Six-in-ten voters support a proposed plan to federally fund up to 12 weeks of paid family or medical leave for all Americans, according to a new in-depth survey by the Program for Public Consultation (PPC) at the University of Maryland.
The plan put forward in President Biden’s American Families Plan calls for the federal government to guarantee up to 12 weeks of family or medical leave per year for all workers and to cover the cost of two thirds of workers’ earnings during that period, up to a maximum of $4,000.
In the innovative survey of 2,613 registered voters, respondents were given a briefing on the amount of leave currently offered to American workers and presented the proposal, including that workers would have to submit to the government an application with a doctors’ note in order to request leave and that the cost is estimated to be $23 billion a year. They evaluated arguments for and against the proposals before making their final recommendation. The survey content was reviewed in advance by experts for accuracy and balance and to ensure the best arguments were being presented on both sides.
The survey found an overall majority of 59% in favor of the proposal for paid family and medical leave, including 82% of Democrats, 35% of Republicans, and 55% of independents.
Further analysis was conducted on the results by dividing the sample six ways, depending on Cook’s Political Report PVI ratings of the partisan orientation of the respondent’s Congressional district. A majority in very Republican (56%) as well as very Democratic (72%) districts favor the proposal.
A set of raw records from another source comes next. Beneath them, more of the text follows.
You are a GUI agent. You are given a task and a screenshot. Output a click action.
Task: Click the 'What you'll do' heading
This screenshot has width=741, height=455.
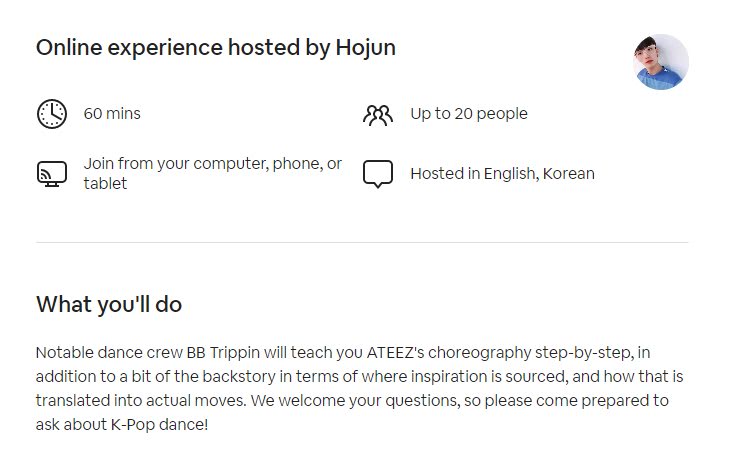point(109,304)
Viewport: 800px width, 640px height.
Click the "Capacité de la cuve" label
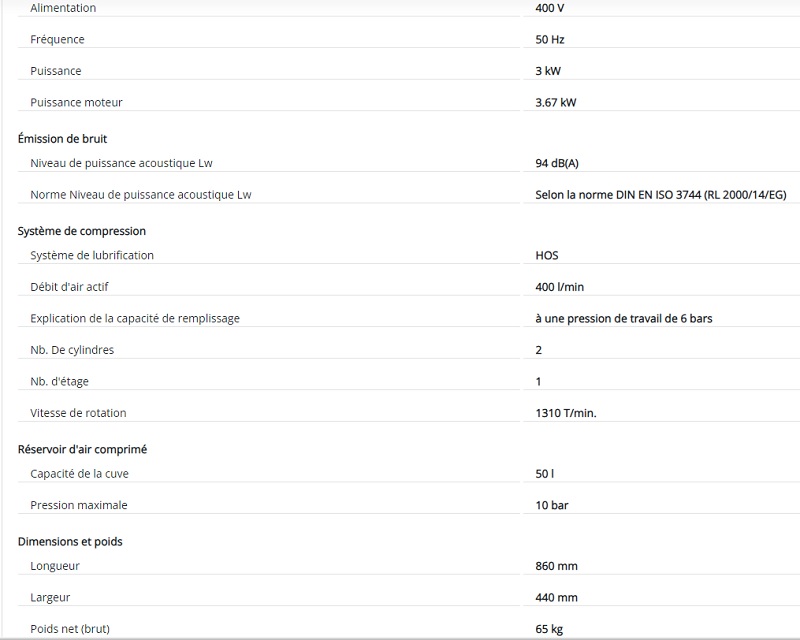pos(80,474)
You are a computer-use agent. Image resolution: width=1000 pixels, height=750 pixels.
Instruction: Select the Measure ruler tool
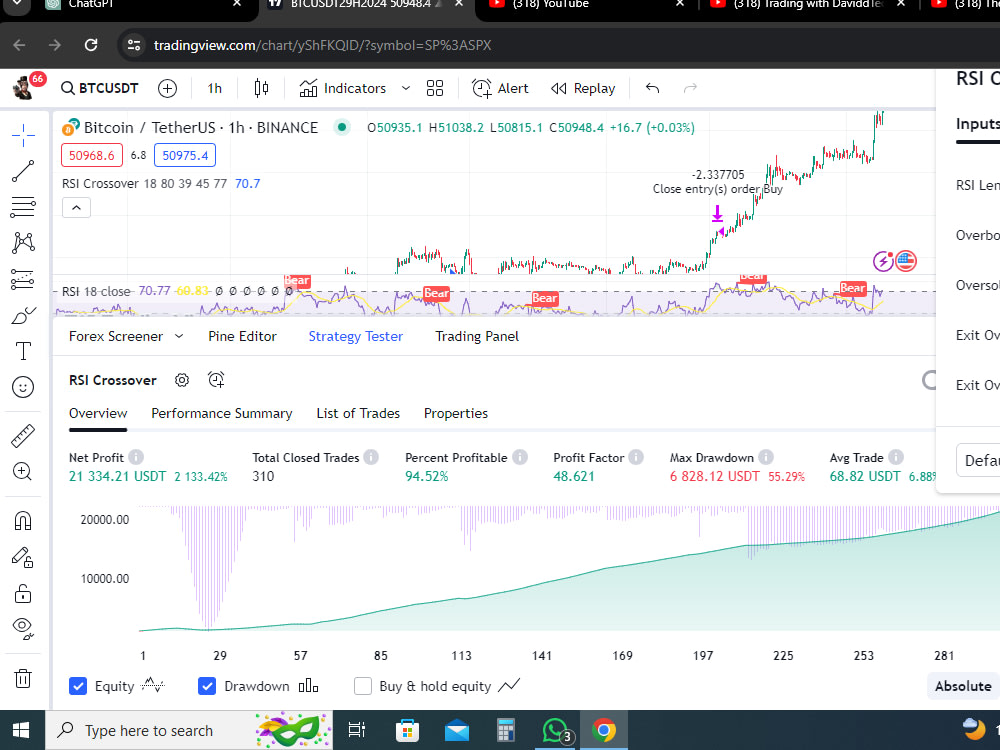pos(23,435)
“While in 1993 the federal government guaranteed that most workers have the right to take family and medical leave, there is now a majority calling for the government to ensure that this leave is paid as well,” commented PPC Director Steven Kull.
This proposal would substantially increase protections and paid leave coverage for many workers. Currently, four-in-ten workers do not have the legal right to take family or medical leave, meaning that they can be fired if they do so; while two-in-five workers are offered paid medical leave, and one-in-five are offered paid family leave.
Looking more closely at Republicans reveals some sharp demographic differences. While about one-third of Republicans favor the federal paid leave program, Republican support is higher among 18-34 year-olds (56%) and non-whites (50%).
Respondents evaluated several pro and con arguments before making their final recommendation. All of the arguments were found convincing by over half of respondents. The strongest pro argument, found convincing by eight in ten, emphasized how everybody becomes ill at some point and thus a program is needed that allows workers to take time to recover without losing all their savings or going into debt. Nine in ten Democrats found this convincing, as did seven in ten Republicans.
The strongest con argument, found convincing by six in ten, asserted that it would be too easy for people to make fake claims to get leave, which would cost the government money and hurt businesses. Eight in ten Republicans found this convincing, but just four in ten Democrats did.
The survey was conducted online from July 29 – August 23, 2021 with a probability-based sample of 2,613 registered voters and had a margin of error of +/- 1.9%. The sample was provided by Nielsen Scarborough from its larger sample of respondents, who were recruited by mail and telephone using a random sample of households.